### Selected excerpt:
━━━━━━━━━━━━━━━━━━━━━━━━━━━━━━
When was the last time you thought about a time before internet? It wasn’t that long ago, only 50 years since the first message was sent between computers at the University of Califonia, Los Angeles and the Stanford Research Institute.

Dr. Richard Brown is the dean of engineering at the University of Utah. He explains how the idea was developed.

“Well, it was 50 years ago. There was a group called ARPA for the Advanced Research Project Agency, it was part of the Department of Defense.”

The group funded projects related to all things computers.

John Warnock was a graduate student at the time at the University of Utah. He was part of the project from its inception.

“He was invited to a meeting that was held up at the Rustler Lodge at Alta, where the architecture of the ARPAnet was first discussed. So he was sitting off to the side listening to these computing luminaries discuss how you could make computers talk to each other.”

“In 1969 the first communication was between a computer at UCLA and one at the Stanford research institute.”  

These were enormous mainframe computers. They had cabinets of drives that filled entire rooms.

“They had less computing power by far than what you have on your smart phone now, but that’s what computers were in those days.”

The third connection was made at the University of California, Santa Barbara.  

“The fourth node was a PDP-10 at the University of Utah. So the University of Utah was the fourth connection to the ARPAnet, which became the internet.”

“I’m sure it would have been difficult to imagine all that would follow, but there certainly were visionary people there.”
━━━━━━━━━━━━━━━━━━━━━━━━━━━━━━
### Material:
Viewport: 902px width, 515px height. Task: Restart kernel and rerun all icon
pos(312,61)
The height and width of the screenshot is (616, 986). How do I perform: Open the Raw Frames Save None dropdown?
━━━━━━━━━━━━━━━━━━━━━━━━━━━━━━
### Set task:
In the passage on the origins of the internet, transcribe the portion that starts at the words "The group funded" and ends after the words "California, Santa Barbara.".

### Response below:
The group funded projects related to all things computers.

John Warnock was a graduate student at the time at the University of Utah. He was part of the project from its inception.

“He was invited to a meeting that was held up at the Rustler Lodge at Alta, where the architecture of the ARPAnet was first discussed. So he was sitting off to the side listening to these computing luminaries discuss how you could make computers talk to each other.”

“In 1969 the first communication was between a computer at UCLA and one at the Stanford research institute.”  

These were enormous mainframe computers. They had cabinets of drives that filled entire rooms.

“They had less computing power by far than what you have on your smart phone now, but that’s what computers were in those days.”

The third connection was made at the University of California, Santa Barbara.